CUPED: VARIANCE REDUCTION
CUPED (Controlled-experiment Using Pre-Experiment Data) reduces variance by 10-40% by subtracting the regression on pre-period behavior. If a user had high engagement before the experiment, we expect high engagement during, regardless of treatment. Adjusting for pre-period behavior removes this source of variance, turning a 14-day test into 9-10 days with the same power.

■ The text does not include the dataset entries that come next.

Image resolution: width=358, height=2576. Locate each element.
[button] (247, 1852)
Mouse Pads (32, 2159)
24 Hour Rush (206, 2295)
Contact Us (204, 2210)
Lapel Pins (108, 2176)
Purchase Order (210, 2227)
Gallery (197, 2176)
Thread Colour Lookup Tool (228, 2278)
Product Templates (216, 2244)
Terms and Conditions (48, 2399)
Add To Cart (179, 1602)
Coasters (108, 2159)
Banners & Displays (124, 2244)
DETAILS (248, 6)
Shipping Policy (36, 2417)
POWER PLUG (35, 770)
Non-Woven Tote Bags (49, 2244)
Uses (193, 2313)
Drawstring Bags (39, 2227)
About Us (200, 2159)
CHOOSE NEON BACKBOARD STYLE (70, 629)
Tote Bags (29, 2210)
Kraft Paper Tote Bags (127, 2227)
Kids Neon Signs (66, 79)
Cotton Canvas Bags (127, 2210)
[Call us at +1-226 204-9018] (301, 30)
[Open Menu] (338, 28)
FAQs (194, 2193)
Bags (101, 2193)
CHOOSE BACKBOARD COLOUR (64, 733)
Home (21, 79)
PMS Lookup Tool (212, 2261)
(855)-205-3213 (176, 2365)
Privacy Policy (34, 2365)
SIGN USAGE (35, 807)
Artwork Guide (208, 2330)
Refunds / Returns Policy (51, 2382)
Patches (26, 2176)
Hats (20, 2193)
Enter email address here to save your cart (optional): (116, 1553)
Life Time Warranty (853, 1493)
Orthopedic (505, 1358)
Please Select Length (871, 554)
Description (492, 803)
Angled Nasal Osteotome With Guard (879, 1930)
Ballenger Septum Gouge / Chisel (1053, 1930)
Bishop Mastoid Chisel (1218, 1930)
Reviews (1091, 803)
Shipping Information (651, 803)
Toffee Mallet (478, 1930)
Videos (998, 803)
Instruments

SAMPLE RATIO MISMATCH (SRM)
SRM checks verify that traffic splits match expectations. If you expect 50/50 but observe 53/47, something is wrong: client bugs dropping events, biased filtering, or assignment bugs. Use chi-squared test with p < 0.001 to alarm. SRM invalidates all results because the observed difference may come from selection bias, not treatment effect.
SCALE CONSIDERATIONS
Large-scale experiments process tens of billions of events daily. Stream aggregation pipelines compute running statistics. Store per-arm per-user aggregates for efficient bootstrap. With 20M daily users, 1.6M per arm reaches 80% power for 5% CTR lift in hours.